383 lines (286 loc) · 11.5 KB

Coinkite Tap Protocol and Helper Program

This Python library enables easy communication with TAPSIGNER, SATSCARD and SATSCHIP.

Repository contents:

  1. The protocol specification
  2. Python library for speaking the protocol
  3. Supporting documentation

Examples/Libraries in other languages:

Recommended NFC desktop reader

Documentation Links

Install

Setup For Everyday Use

First update pip to latest version and install wheel (otherwise legacy setup.py install will be used)

pip install -U pip wheel

Install cktap, our helpful command-line program, with just:

pip install 'coinkite-tap-protocol[cli]'

OR

If you just want the Python library by itself, use: pip install coinkite-tap-protocol

Setup If You Might Change the Code

  1. Do a git checkout
  2. Make a fresh virtualenv (suggested)
  3. Run:
# only library
pip install --editable .
# or with cktap cmdline utility
pip install --editable '.[cli]'
# for testing purposes
pip install --editable '.[test]'

This installs cktap and any changes you make will be immediately reflected in the installed version.

Requirements

  • Python 3.6 or higher
  • pyscard for access to smart card readers
  • A supported smart card reader. In theory, all smart card USB CCID class-compliant devices should work.
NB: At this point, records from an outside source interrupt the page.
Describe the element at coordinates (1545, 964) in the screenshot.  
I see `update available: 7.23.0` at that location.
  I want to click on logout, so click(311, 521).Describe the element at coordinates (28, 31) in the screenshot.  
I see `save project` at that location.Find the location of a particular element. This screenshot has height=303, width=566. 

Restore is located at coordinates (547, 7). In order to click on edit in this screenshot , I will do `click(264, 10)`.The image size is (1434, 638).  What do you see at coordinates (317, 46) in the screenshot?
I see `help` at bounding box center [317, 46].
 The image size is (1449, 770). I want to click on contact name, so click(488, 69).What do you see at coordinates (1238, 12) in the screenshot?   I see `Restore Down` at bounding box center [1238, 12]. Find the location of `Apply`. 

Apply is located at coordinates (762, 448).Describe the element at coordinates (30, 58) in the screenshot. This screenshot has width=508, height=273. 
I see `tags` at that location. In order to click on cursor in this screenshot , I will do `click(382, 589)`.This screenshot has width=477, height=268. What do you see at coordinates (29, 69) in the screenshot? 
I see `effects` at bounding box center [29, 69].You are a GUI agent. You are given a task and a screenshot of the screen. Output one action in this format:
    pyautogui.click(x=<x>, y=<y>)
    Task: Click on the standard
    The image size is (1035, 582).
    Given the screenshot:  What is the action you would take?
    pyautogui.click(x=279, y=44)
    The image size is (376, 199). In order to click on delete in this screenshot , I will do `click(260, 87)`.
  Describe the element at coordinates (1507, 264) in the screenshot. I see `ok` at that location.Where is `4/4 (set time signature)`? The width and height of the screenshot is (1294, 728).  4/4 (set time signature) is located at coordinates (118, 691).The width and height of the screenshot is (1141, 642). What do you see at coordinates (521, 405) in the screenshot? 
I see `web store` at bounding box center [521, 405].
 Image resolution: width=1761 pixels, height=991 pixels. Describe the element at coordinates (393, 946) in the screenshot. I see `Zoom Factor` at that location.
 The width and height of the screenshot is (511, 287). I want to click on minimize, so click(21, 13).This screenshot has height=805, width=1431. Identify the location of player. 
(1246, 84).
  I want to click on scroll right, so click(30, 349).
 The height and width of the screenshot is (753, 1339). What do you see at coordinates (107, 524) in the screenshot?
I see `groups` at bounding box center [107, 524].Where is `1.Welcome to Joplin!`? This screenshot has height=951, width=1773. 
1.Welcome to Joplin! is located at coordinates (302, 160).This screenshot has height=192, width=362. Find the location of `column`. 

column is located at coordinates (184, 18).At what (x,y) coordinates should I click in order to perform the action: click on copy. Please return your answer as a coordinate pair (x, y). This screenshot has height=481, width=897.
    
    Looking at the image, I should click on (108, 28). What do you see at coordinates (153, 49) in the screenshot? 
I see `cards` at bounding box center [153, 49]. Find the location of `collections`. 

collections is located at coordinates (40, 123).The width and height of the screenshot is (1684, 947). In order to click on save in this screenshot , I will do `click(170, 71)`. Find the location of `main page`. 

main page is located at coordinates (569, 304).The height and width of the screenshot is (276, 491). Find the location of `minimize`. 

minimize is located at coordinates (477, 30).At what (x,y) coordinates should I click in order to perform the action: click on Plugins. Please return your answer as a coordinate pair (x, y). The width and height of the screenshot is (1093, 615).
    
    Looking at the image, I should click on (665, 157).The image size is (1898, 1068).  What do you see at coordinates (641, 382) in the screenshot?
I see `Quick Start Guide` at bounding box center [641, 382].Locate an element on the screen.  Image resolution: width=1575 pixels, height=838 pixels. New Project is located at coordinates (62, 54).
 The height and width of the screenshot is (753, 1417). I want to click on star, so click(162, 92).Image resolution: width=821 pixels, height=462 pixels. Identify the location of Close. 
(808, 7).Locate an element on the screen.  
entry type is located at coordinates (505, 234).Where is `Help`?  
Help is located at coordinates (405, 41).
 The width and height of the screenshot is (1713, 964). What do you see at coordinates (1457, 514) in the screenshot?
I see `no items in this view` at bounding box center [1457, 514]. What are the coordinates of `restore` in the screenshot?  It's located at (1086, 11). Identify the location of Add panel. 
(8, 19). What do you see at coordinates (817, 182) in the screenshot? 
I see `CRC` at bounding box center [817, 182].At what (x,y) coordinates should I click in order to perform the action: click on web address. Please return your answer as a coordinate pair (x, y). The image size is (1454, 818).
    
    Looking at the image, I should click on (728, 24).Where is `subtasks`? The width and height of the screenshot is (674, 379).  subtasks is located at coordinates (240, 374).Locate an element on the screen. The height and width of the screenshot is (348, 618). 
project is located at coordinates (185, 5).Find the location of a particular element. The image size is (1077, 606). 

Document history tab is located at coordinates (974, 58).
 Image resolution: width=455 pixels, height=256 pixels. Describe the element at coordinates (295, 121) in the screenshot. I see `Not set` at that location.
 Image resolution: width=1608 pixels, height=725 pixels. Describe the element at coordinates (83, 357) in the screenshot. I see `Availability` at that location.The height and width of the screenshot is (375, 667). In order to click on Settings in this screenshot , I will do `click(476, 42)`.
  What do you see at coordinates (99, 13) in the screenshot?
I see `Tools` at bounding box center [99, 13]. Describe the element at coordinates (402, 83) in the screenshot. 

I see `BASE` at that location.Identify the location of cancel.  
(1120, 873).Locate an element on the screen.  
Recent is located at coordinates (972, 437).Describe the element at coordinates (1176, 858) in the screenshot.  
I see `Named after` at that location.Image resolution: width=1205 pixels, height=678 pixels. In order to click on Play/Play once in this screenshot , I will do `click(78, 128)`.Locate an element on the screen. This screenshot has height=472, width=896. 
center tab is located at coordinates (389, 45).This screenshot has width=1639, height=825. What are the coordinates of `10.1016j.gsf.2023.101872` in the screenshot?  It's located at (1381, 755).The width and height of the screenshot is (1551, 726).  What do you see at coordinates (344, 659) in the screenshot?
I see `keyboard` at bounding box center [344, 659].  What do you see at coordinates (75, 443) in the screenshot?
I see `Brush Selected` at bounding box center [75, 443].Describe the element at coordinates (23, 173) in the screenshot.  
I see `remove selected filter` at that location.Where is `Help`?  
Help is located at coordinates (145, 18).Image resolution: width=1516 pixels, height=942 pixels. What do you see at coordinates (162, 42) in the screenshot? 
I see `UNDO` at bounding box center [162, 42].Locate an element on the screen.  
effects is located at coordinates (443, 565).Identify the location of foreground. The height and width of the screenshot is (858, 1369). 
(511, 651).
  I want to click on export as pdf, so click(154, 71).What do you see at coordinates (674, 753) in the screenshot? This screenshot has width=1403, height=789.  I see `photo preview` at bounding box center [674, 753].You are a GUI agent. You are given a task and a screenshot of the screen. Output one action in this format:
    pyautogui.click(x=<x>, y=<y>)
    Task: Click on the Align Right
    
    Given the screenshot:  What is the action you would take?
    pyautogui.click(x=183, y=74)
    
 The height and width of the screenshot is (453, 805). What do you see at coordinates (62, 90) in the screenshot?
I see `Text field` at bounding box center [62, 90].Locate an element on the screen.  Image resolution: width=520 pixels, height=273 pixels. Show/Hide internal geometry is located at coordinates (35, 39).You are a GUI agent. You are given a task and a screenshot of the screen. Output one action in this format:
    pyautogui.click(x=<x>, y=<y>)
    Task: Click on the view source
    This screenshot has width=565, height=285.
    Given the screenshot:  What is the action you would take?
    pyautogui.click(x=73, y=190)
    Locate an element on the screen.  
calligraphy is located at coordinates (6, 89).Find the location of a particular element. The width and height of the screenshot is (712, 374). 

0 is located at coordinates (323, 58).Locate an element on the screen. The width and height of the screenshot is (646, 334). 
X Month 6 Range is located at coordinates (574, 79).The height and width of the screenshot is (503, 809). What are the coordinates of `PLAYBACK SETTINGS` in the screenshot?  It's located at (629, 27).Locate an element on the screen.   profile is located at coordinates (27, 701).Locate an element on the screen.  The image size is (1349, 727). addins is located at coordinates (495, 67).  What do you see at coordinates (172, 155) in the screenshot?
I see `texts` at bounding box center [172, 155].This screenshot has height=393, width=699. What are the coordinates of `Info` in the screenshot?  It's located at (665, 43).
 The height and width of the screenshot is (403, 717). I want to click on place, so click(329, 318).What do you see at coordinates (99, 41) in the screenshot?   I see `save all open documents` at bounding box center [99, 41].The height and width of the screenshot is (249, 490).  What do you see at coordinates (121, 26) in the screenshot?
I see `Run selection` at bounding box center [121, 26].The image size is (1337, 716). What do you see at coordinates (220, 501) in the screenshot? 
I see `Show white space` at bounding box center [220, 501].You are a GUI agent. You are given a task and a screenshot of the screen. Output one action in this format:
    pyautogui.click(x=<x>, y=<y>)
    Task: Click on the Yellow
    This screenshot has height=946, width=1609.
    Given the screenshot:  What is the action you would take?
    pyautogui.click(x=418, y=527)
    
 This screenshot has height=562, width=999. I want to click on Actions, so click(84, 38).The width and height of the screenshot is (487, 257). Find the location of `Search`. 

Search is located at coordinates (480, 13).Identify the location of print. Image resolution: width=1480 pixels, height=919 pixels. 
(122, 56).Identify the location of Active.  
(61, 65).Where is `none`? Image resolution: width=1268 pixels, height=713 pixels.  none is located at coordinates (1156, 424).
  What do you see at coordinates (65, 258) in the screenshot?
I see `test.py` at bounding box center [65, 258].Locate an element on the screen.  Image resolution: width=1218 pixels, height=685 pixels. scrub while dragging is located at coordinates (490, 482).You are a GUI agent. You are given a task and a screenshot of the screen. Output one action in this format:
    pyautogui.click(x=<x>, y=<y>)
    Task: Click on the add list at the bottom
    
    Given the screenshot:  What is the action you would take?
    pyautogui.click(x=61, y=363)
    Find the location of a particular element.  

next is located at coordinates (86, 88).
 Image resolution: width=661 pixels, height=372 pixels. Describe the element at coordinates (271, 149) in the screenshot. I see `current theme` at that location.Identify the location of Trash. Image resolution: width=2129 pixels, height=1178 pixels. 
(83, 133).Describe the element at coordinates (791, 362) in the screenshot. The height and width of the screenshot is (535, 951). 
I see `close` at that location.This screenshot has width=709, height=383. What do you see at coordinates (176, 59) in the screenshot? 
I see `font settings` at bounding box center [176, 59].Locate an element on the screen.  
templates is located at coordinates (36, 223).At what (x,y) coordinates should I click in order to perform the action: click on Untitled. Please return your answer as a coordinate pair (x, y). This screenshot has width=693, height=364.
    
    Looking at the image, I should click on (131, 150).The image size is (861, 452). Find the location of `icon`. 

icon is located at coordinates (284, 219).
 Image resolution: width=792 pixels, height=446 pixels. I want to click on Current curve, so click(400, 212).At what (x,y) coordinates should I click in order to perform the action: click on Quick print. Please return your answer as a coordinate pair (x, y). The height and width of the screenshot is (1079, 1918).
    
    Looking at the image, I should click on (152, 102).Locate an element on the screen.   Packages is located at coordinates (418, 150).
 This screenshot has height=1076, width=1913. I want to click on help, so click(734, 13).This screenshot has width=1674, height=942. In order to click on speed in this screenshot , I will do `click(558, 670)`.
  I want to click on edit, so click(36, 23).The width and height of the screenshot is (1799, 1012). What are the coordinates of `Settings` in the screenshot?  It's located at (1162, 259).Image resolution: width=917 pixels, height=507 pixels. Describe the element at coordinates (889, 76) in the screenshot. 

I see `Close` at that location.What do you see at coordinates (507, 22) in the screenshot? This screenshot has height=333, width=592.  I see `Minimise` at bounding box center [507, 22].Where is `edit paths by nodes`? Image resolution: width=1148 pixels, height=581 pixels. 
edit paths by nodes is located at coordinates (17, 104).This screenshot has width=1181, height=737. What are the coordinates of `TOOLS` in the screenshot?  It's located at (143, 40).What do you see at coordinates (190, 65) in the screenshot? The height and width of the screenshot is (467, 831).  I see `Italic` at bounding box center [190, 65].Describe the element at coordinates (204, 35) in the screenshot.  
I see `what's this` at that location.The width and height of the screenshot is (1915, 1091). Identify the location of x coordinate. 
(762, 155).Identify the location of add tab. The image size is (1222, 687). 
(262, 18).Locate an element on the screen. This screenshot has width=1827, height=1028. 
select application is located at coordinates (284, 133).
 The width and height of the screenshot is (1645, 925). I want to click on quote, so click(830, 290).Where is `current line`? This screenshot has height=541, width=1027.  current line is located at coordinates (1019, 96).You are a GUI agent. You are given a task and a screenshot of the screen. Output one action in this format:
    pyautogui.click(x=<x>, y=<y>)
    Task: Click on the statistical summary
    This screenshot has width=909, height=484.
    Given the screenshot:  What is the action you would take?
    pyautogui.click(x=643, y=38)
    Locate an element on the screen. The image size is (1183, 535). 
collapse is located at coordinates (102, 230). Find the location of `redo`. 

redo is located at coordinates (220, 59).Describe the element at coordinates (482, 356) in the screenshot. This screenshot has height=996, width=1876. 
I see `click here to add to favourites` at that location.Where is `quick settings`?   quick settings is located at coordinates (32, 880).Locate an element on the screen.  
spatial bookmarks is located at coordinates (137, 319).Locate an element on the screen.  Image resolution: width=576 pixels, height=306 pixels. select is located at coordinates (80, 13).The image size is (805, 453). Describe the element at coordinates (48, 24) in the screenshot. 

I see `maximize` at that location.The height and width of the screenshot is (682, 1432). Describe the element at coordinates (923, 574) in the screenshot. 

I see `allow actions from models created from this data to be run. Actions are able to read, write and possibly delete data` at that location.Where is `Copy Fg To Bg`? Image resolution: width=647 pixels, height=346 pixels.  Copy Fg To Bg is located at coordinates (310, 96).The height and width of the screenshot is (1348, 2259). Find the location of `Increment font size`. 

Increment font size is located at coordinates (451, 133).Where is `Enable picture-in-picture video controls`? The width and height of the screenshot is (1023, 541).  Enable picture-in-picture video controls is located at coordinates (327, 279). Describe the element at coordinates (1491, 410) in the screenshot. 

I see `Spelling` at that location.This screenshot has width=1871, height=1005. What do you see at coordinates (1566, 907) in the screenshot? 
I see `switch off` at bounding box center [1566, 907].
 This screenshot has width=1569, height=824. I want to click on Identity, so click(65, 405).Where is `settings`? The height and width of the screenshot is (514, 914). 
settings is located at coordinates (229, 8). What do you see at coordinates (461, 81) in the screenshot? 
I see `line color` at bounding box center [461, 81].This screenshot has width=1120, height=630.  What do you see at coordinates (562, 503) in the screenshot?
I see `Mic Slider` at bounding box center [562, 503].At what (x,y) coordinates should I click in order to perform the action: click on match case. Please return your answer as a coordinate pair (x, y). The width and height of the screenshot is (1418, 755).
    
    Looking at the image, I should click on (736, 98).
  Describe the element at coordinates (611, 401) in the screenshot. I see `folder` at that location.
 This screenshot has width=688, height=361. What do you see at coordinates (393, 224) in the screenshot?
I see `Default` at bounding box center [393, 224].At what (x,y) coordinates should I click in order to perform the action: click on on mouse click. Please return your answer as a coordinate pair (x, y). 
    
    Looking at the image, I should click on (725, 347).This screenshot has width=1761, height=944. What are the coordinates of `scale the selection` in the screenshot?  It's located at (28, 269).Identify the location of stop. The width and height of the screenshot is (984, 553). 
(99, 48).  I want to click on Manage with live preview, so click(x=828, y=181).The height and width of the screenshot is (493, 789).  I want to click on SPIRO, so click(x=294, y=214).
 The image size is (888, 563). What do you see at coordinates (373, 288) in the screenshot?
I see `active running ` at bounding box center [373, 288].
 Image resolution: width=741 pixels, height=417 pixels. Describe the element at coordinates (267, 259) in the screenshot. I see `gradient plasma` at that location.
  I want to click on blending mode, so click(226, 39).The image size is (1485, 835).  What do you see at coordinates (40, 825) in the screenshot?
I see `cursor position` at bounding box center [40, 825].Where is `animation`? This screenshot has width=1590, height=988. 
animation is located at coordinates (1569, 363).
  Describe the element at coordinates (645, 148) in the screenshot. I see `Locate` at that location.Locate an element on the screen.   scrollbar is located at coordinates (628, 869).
Our observations:
    • ACS ACR1252U - okay and widely available, and for sale by Coinkite
    • Identiv uTrust 3700F - reliable and looks nice
    • HID Omnikey 5022 CL (not 5021) - fast, cute, and small
    • HID OmniKey 5427 CK - tested Gen1 device, fast, reliable, must disable keyboard wedge via EEM interface on device at http://192.168.63.99/, when correct will identify as VID:PID 076b:5427
    • NOT recommended: ACS ACR122U. It can work, and is widely available, but is not reliable.
  • See requirements.txt file for python packages needed.

Ubuntu/Debian Notes

Installing pyscard require SWIG and libpcsclite:

# run below before installing dependencies with pip
# tested on Ubuntu 20.04 (only)
sudo apt-get install swig
sudo apt-get install libpcsclite-dev

# some newer debian-based distros (ubuntu24) require:
sudo apt-get install pcscd
sudo systemctl enable pcscd

Fedora/Red Hat Notes

Installing pyscard requires SWIG and the pcsc-lite library:

# run below before installing dependencies with pip
# tested on Fedora 37 (only)
sudo dnf install swig pcsc-lite-devel

Windows Notes

Installing pyscard may require SWIG:

  1. Download .zip from http://swig.org.
  2. Extract and move into C:\Program Files.
  3. Add that to system PATH.
  4. Test: swig at command prompt should work.
  5. Run pip install pyscard.

FreeBSD Notes

Tested against 13.0-RELEASE.

  1. pkg install py38-pyscard py38-coincurve
    • follow devfs.conf instructions
    • install usr/ports/devel/libccid
    • add pcscd_enable="YES" to rc.conf
  2. pip install base58
  3. pip install -e git+https://github.com/coinkite/python-bip32.git@iss27#egg=bip32
  4. Make your virtualenv with: virtualenv ENV --system-site-packages
  5. pkg install py38-secp256k1 (pulls a tragic set of dependencies)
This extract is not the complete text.